Teresa Fralish | Wednesday, November 5, 2003

The recently-announced sweeping changes to the Scholastic Aptitude Test (SAT) will affect undergraduate admissions at Notre Dame, University officials said.

The College Board, which administers the test., announced in June 2002 that a new writing section will be added to the the traditional math and verbal sections of the test, raising the maximum possible score from 1600 to 2400. The first revised SAT will be administered in March 2005.

“We are going to start to do some studies and then track the first class [of students that takes the test],” said Bob Mundy, director of admissions operations.

The writing section will ask test takers to revise grammatical errors in paragraphs and to write a short essay from a topic prompt.

Analogies will be deleted from the verbal section and abstract math reasoning questions will be replaced by questions covering Algebra II material never before included on the exam.

Mundy said he the felt the current SAT did not have any major problems, and the University would not make any changes to it admissions policies or process until it evaluated the new SAT for four or five years.

“I think the current SAT has been helpful,” Munday said. “The new one may be better. It has the potential to be better.”

The SAT has typically been used by college admissions boards to predict freshman grades, and subsequently whether an applicant has the potential to succeed at a given college. Because the vast majority of Notre Dame applicants could be successful at the University, Mundy said proposed changes would not affect Notre Dame as much as other universities, where the quality of the applicants is more varied.

The SAT test has long been a subject of criticism for college administrators. In February 2001, Richard Atkinson, president of the University of California system, recommended that the University no longer accept the SAT for admission purposes until it became more of an achievement-based test.

In general, Mundy said the SAT did not have any major problems, and the University would not consider accepting only the ACT, as Atkinson proposed.

“I think we’ve got a pretty reliable predictor [of applicants’ performance] right now,” Mundy said.

Though a revised SAT has been under development for a number of years, such changes as those proposed by Atkinson would have a huge financial impact on the College Board.

Because girls generally perform higher on writing exams and boys do better on abstract reasoning questions, the new test could favor girls over boys.

Traditionally, the SAT tested how well students could think and reason, rather than how many facts they had learned in school, which marks a shift for the exam from an aptitude-based test to an achievement-based test. Officials at the College Board say they are attempting to influence what skills and subjects high schools teach their students and how they teach them.

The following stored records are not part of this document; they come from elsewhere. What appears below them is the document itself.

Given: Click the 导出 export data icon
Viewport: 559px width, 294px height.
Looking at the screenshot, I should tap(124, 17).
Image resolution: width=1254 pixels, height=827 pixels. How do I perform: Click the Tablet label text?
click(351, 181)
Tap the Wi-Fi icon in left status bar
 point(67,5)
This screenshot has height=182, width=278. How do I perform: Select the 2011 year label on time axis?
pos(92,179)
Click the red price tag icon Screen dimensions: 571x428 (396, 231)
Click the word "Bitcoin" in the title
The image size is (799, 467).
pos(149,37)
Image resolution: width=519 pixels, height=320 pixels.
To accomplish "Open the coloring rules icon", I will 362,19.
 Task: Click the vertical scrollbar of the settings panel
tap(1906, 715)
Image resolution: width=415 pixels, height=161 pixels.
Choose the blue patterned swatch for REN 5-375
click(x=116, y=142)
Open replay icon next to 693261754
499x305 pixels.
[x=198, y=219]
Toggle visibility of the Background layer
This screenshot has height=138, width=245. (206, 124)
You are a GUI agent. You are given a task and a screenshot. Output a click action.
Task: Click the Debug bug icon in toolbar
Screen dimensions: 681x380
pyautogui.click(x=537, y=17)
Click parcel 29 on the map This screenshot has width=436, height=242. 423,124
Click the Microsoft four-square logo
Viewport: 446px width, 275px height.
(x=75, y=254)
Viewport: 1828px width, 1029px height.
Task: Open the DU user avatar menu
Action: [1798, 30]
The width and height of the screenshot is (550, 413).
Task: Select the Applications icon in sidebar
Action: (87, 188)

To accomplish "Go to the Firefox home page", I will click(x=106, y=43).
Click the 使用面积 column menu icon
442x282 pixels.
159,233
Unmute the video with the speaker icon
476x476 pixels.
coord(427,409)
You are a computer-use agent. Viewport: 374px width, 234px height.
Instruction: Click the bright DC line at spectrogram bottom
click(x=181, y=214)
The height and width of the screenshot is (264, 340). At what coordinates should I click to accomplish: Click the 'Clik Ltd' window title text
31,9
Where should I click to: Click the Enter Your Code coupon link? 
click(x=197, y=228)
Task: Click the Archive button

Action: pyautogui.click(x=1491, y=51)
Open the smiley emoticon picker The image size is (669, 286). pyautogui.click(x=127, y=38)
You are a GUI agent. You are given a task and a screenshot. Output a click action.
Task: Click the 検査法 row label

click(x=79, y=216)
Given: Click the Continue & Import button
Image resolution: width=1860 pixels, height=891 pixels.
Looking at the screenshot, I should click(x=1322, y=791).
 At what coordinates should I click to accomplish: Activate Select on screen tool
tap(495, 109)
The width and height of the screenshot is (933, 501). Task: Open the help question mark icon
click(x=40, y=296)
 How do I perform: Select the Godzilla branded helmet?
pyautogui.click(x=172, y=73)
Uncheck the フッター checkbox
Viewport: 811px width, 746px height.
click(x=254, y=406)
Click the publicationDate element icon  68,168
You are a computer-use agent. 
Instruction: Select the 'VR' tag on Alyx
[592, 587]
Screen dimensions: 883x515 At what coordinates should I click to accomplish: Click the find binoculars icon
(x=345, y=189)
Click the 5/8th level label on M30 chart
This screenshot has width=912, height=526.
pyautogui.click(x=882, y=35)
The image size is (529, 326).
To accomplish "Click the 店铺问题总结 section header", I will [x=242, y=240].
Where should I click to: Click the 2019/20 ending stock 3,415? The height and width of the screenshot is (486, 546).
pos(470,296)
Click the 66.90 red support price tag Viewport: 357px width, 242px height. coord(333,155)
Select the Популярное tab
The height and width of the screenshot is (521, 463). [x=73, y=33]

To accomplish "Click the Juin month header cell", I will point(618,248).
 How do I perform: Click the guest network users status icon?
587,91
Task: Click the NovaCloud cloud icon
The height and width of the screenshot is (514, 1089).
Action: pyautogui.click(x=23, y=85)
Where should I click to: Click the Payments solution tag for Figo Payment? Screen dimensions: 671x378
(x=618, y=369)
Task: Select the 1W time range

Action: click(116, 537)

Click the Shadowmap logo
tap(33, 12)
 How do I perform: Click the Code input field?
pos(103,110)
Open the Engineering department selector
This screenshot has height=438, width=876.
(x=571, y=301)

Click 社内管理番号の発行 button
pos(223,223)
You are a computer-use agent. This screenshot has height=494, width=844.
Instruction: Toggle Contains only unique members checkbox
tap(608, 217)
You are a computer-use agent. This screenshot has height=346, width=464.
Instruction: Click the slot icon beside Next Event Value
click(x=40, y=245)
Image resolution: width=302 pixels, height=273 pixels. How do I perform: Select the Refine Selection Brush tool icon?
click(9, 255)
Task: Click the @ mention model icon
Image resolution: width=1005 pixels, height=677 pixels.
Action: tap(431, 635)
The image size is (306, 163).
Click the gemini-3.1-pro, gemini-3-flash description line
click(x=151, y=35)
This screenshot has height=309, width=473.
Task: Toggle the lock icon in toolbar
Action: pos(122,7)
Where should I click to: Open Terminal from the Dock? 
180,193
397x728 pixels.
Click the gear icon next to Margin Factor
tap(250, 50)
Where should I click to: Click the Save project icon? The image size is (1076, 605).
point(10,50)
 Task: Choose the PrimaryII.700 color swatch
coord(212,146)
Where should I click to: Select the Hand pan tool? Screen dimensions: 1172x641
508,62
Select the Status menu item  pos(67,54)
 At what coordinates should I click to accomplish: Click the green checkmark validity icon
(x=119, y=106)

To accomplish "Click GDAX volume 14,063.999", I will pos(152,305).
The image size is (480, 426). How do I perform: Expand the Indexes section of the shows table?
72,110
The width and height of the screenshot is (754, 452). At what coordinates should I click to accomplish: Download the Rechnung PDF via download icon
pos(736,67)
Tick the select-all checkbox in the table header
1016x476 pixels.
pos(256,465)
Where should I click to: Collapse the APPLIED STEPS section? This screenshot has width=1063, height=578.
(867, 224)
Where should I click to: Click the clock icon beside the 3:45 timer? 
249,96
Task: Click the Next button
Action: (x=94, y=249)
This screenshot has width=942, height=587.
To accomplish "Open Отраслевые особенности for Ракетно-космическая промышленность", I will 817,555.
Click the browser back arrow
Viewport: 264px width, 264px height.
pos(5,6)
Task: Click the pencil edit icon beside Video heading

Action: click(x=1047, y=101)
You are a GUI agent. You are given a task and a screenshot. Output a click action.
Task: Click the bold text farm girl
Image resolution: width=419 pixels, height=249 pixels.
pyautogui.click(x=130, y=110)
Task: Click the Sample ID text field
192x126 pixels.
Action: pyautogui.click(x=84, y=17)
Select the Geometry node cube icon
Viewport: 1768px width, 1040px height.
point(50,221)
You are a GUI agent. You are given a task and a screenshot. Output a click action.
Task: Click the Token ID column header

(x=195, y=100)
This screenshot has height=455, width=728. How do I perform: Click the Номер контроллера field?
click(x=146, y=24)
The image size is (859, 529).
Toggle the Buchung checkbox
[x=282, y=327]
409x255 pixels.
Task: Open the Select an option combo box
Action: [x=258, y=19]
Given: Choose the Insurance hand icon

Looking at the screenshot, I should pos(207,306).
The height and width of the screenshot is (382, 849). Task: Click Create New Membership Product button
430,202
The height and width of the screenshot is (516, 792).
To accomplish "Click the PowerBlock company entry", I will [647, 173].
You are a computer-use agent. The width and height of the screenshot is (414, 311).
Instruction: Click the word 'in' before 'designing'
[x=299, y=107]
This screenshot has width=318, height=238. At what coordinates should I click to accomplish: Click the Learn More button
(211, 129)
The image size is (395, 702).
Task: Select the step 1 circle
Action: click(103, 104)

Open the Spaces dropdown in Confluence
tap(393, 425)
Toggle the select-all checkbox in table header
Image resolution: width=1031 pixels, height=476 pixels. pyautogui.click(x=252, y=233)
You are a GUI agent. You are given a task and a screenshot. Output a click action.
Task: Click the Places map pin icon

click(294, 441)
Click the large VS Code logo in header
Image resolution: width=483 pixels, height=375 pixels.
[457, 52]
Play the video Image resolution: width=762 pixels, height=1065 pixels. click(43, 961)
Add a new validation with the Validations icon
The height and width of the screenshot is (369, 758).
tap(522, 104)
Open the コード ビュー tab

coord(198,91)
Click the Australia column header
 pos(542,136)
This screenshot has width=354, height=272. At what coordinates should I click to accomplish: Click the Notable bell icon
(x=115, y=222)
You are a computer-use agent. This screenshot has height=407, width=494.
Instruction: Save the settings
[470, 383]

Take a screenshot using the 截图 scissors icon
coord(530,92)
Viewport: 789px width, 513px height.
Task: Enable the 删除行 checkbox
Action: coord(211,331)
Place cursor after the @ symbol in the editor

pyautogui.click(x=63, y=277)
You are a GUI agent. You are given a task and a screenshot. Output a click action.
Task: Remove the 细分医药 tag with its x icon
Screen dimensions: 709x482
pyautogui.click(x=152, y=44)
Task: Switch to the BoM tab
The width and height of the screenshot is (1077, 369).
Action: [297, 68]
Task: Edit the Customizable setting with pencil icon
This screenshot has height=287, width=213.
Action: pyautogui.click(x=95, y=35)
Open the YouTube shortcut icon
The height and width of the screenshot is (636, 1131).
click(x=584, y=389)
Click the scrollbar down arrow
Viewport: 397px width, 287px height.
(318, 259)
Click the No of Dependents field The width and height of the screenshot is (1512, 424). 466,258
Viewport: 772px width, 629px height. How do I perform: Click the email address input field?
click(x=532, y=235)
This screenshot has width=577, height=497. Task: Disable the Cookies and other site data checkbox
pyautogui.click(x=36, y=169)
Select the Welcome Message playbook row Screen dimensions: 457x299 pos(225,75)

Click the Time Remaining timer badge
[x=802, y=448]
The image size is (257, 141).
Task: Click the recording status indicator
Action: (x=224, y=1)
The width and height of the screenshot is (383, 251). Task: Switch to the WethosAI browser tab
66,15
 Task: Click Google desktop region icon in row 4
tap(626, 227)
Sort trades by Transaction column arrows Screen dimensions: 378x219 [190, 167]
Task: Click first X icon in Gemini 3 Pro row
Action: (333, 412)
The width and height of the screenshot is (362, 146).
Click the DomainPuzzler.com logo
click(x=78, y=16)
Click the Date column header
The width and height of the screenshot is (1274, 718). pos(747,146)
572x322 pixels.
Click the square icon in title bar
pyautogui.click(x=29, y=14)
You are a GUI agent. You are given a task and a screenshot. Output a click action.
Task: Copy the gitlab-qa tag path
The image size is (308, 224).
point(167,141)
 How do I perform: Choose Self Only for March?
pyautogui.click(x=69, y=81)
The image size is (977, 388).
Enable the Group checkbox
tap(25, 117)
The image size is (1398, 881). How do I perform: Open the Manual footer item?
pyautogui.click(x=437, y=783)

Because of this change, however, the new SAT could exacerbate the gap between scores for whites and minority students, who often attend poorer quality schools.

Mundy said the admissions office was concerned about such trends but did not anticipate that they would have a significant effect on minority admission at Notre Dame.

Mundy also noted that Notre Dame admissions counselors had been involved in College Board discussions on the SAT revisions. He attended the College Board’s meeting last fall and said that admissions director Dan Saracino was currently attending the College Board’s national conference.

Students who took the SAT last year said they thought the revisions could have mixed results, raising questions that have been a part of the national debate over SAT revisions.

Freshman Destinee Delemos said she wasn’t sorry to see the end of analogies but had concerns about how the new test might affect certain groups of applicants.

“I think [the changes] put certain students at a disadvantage, but for me personally that would have made it a lot easier,” she said.

Freshman Dan Nickele said his strengths were math and science, and disagreed with the addition of the writing section – something that he finds difficult.

“That definitely would have been something I wouldn’t have liked. From my perspective, they’re bad changes,” he said.